Stored items:
***
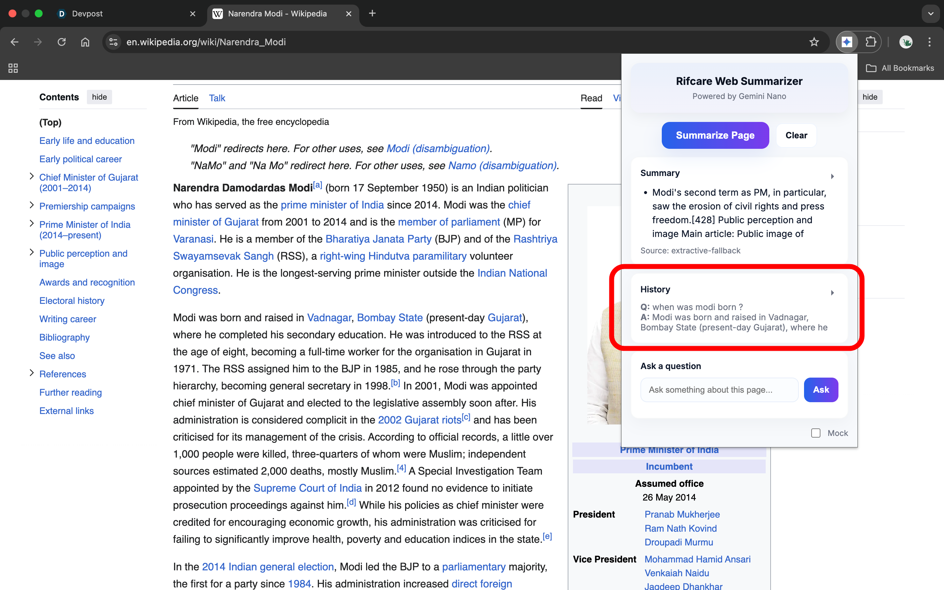Image resolution: width=944 pixels, height=590 pixels.
Task: Hide the Contents sidebar
Action: point(99,97)
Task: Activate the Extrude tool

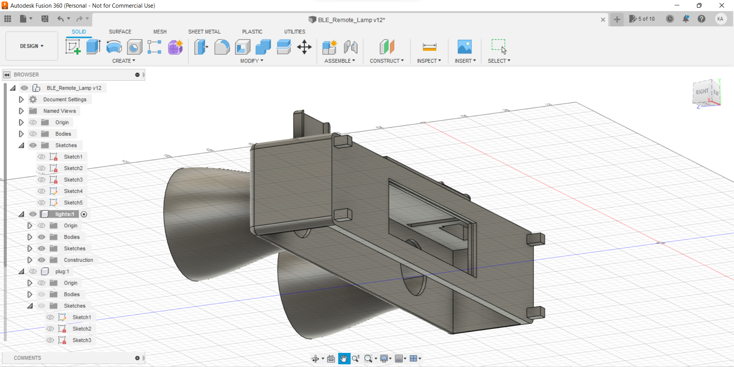Action: click(93, 47)
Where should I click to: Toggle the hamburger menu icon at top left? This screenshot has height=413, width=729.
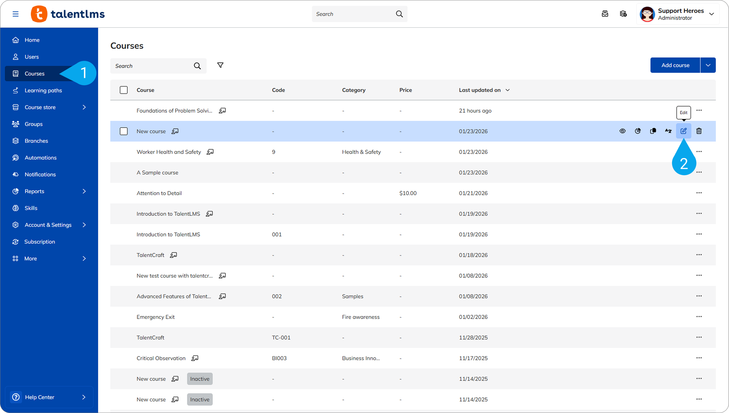pyautogui.click(x=16, y=14)
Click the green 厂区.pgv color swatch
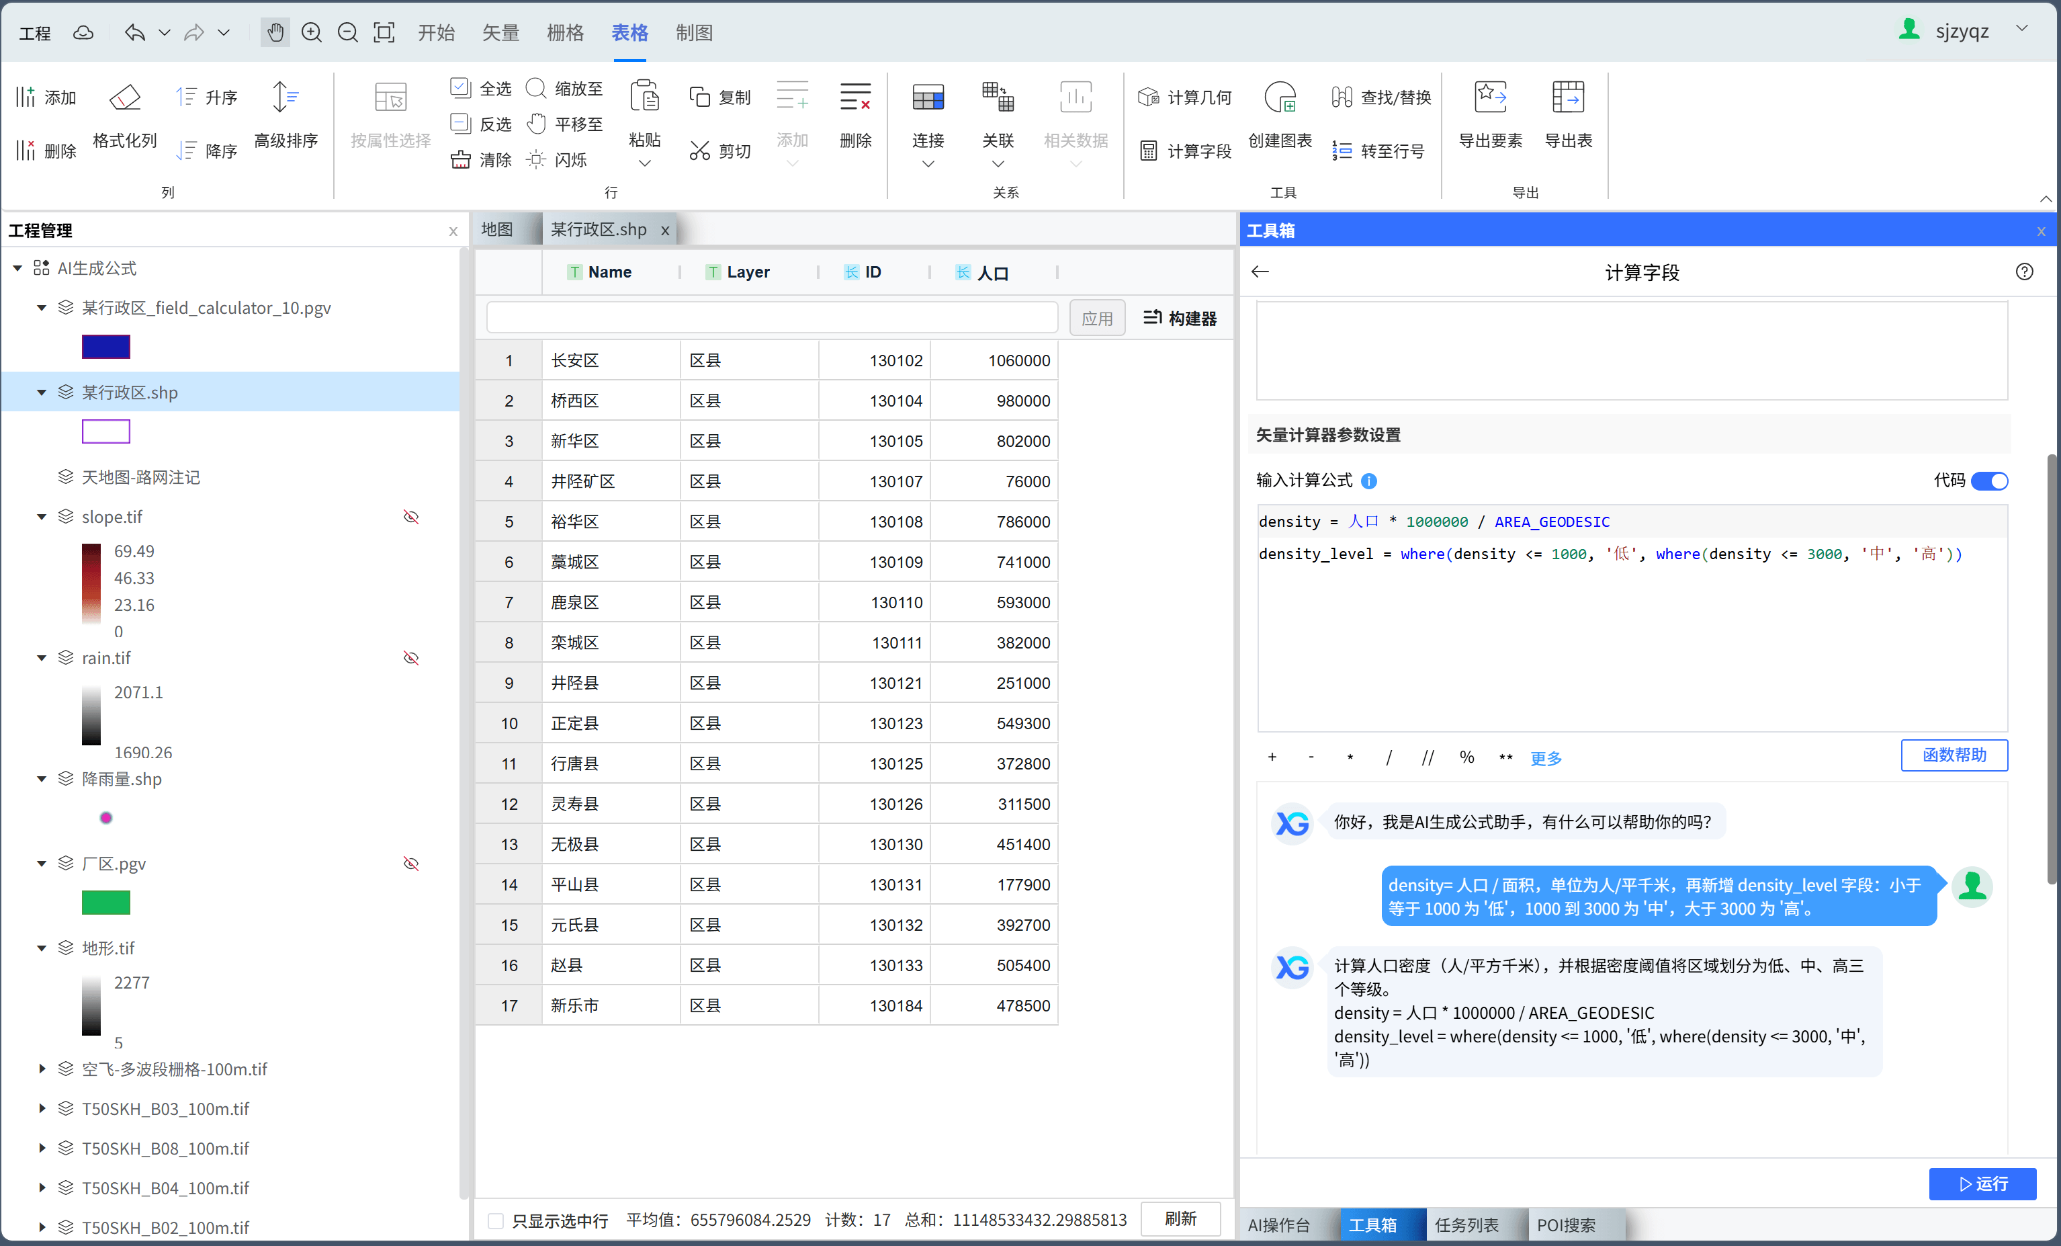The image size is (2061, 1246). pyautogui.click(x=106, y=902)
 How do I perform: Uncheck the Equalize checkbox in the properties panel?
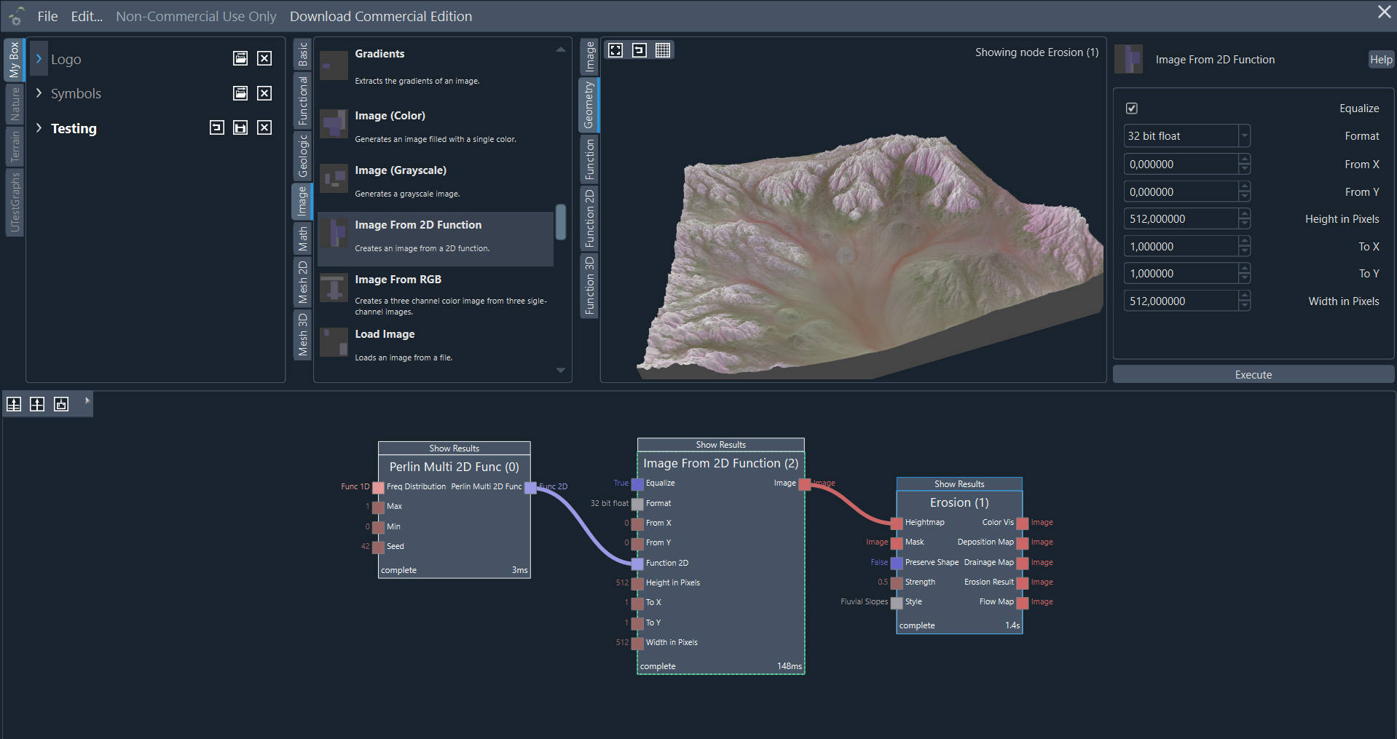pos(1131,108)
***
== WHAT THE TASK REQUIRES ==
Your answer must consist solely of the lines from the one containing "Task: Activate the Extrude tool" through the last line of the records above, copied exactly, with every picture left out.

== ANSWER AREA ==
Task: Activate the Extrude tool

Action: click(93, 47)
Where should I click to: Toggle the hamburger menu icon at top left? This screenshot has height=413, width=729.
pyautogui.click(x=16, y=14)
Click the green 厂区.pgv color swatch
The image size is (2061, 1246). pyautogui.click(x=106, y=902)
 How do I perform: Uncheck the Equalize checkbox in the properties panel?
pos(1131,108)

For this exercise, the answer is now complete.